Member of Finnish Parliament
- In office 26 March 1983 – 23 March 1995
- Constituency: Satakunta

Personal details
- Born: 6 May 1947 (age 79) Kihniö, Finland
- Party: Blue Reform (2017–2019) Finns Party (2011–2017)
- Website: www.leamakipaa.fi

= Lea Mäkipää =

Finnish politician (born 1947)

Lea Kaarina Mäkipää (born 6 May 1947) is a Finnish former politician. Born in Kihniö, Mäkipää first served on the city's municipal council in 1981. She was first elected to the Finnish Parliament in 1983 as a member of the Finnish Rural Party, and was re-elected in 1987 and 1991. While in Parliament, she served on the Committee on Finance and the Committee on Labor and Equal Opportunities. She was also deputy chairperson of the Rural Party from 1985 to 1990 and served as the chairperson of its parliamentary members from 1994 to 1995.

In the 1995 elections, Mäkipää lost her seat in Parliament, and shortly afterward the Rural Party rebranded itself as the Finns Party, which she joined.

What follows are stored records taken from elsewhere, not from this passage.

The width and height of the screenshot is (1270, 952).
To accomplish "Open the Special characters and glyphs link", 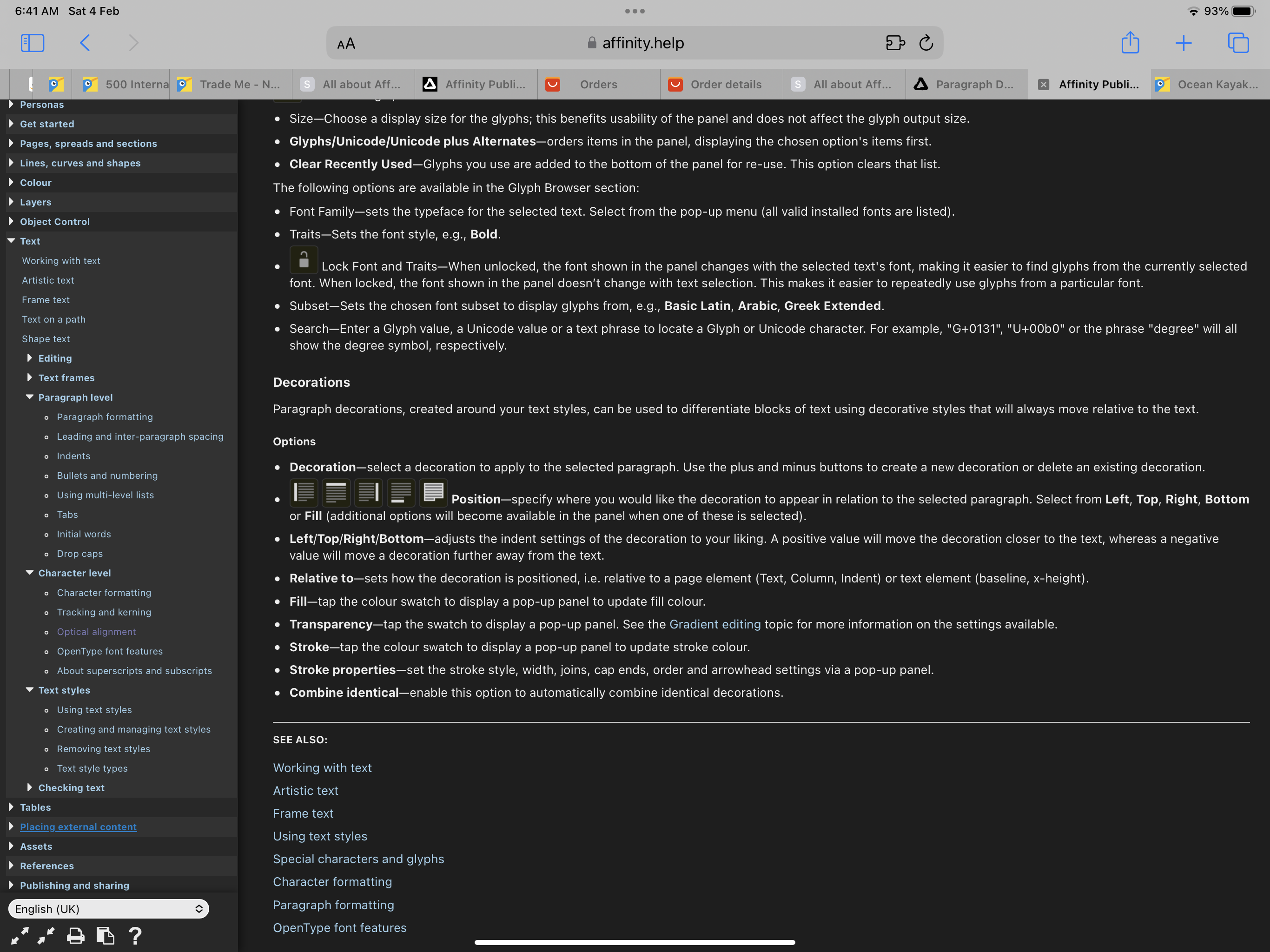I will (x=358, y=859).
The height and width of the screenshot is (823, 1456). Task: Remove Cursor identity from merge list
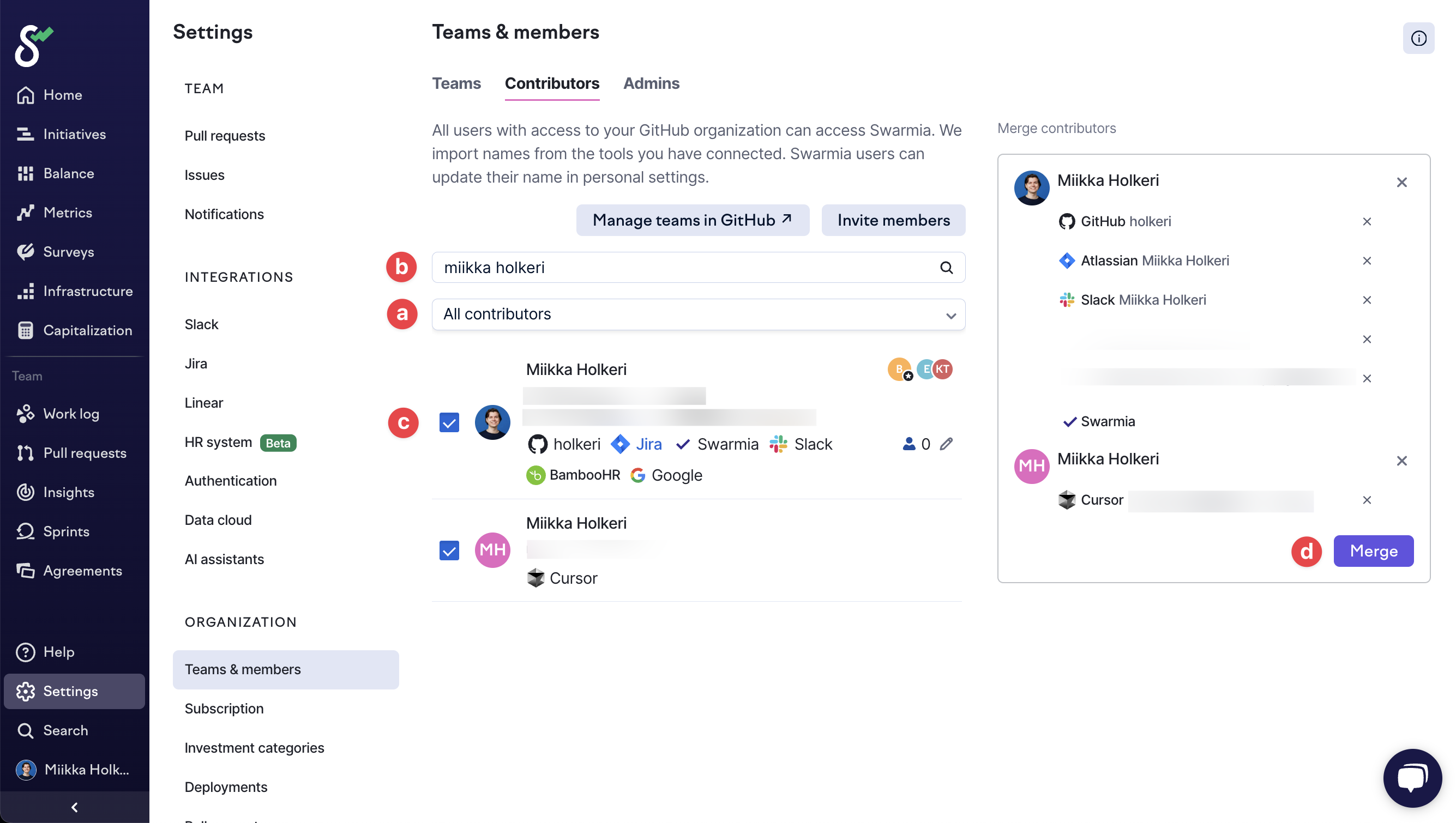click(x=1366, y=500)
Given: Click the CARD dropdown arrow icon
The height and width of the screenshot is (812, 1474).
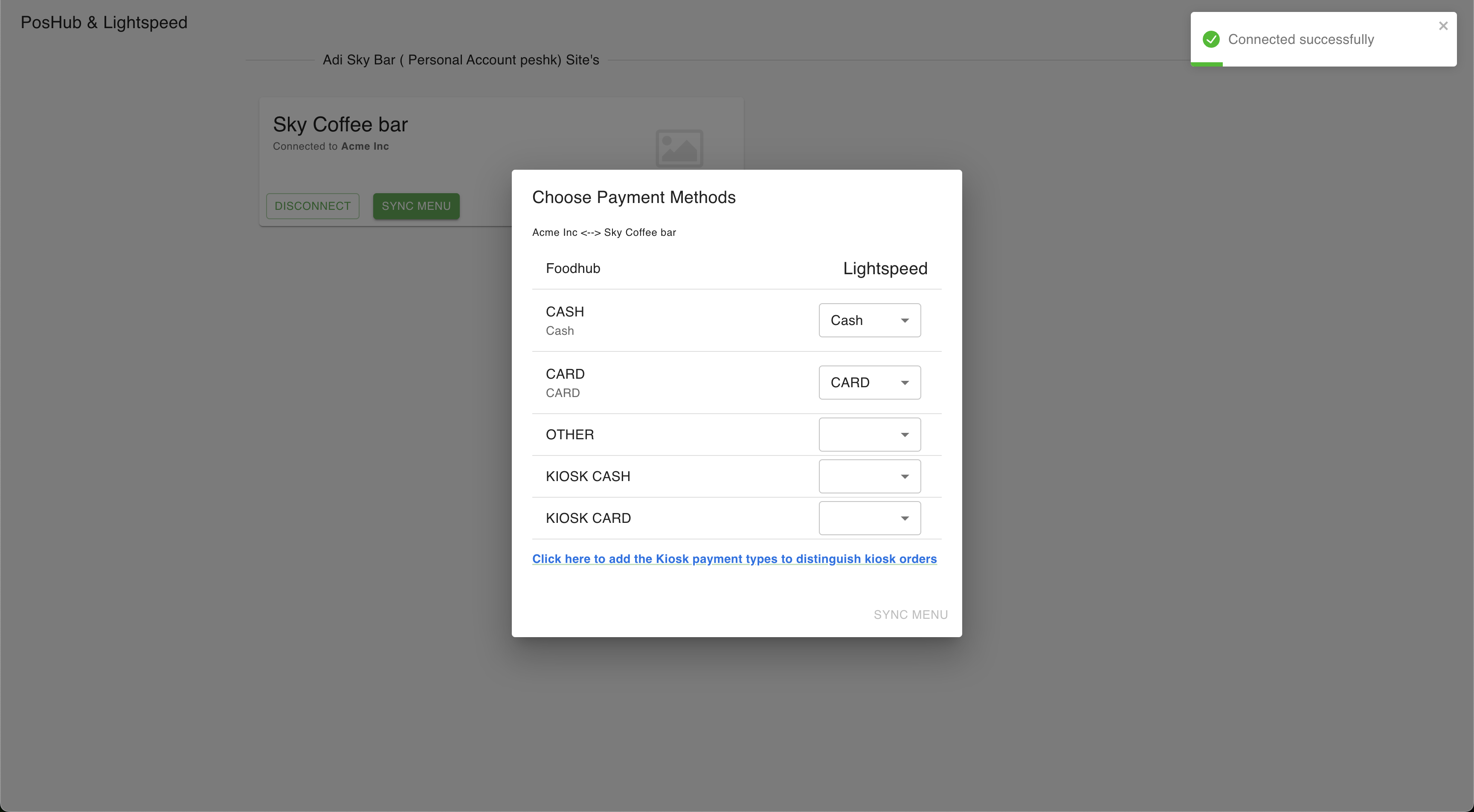Looking at the screenshot, I should 905,383.
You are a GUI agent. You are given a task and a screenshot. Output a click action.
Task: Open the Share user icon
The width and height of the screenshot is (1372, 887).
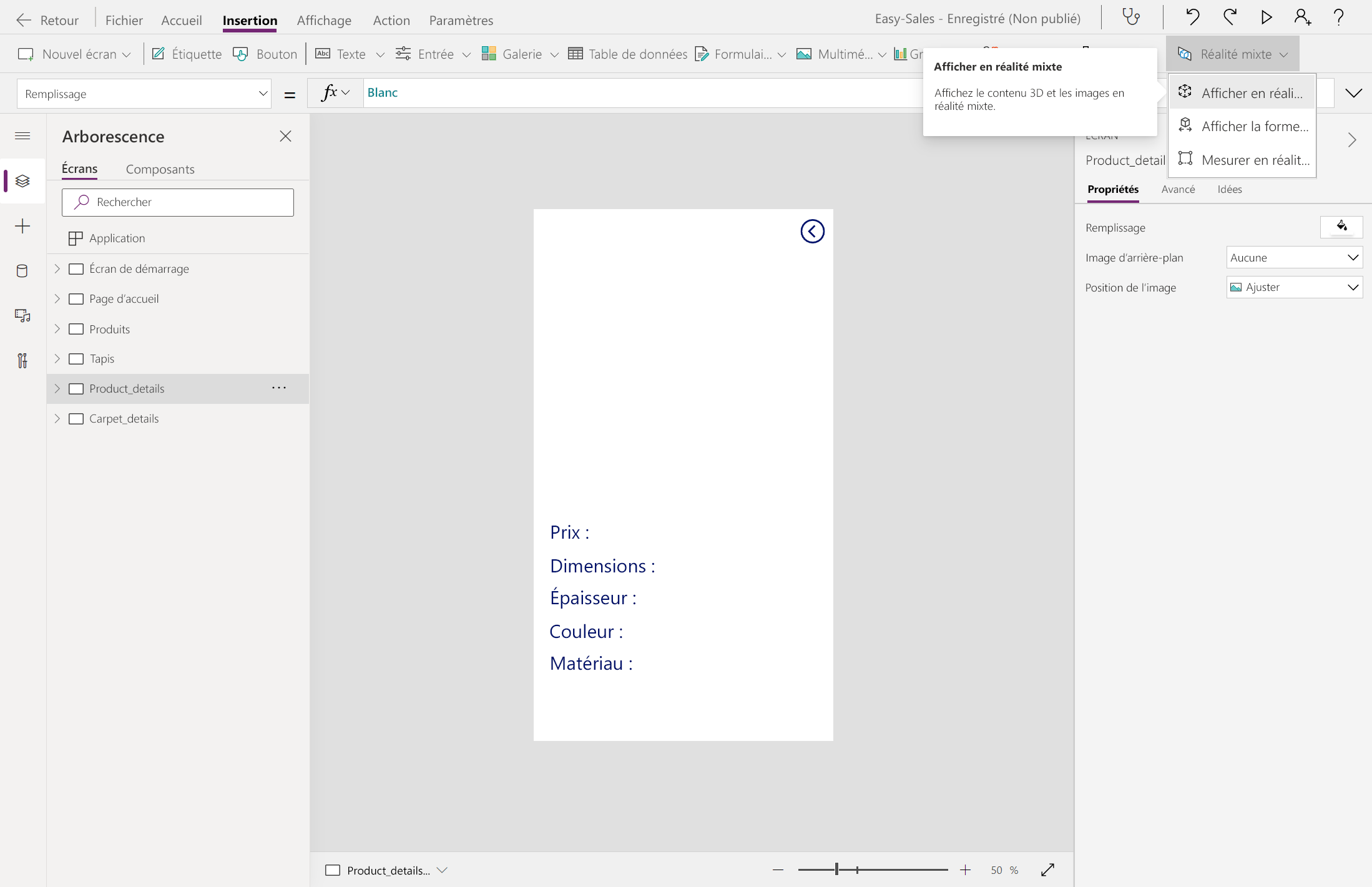1303,17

She remained a member of the municipal council, and continued to run in the following three elections, failing to win a seat each time. In the 2007 elections, Mäkipää received 3,250 votes, placing her 35th in the Pirkanmaa district the top 18 won spots in Parliament, though she was chosen as a reserve member if a substitute was needed. In 2011, she ran again, this time receiving 9,034 votes and rejoining Parliament; she was re-elected in 2015 with 6,124 votes. She currently serves on the Foreign Affairs Committee, Audit Committee, and Defense Committee.

In 2017, Mäkipää was one of 20 Parliament representatives who jumped from the Finns Party to the Blue Reform party, opposing the party's new leader Jussi Halla-aho over his policies on immigration. She did not run in the 2019 elections, and retired from politics.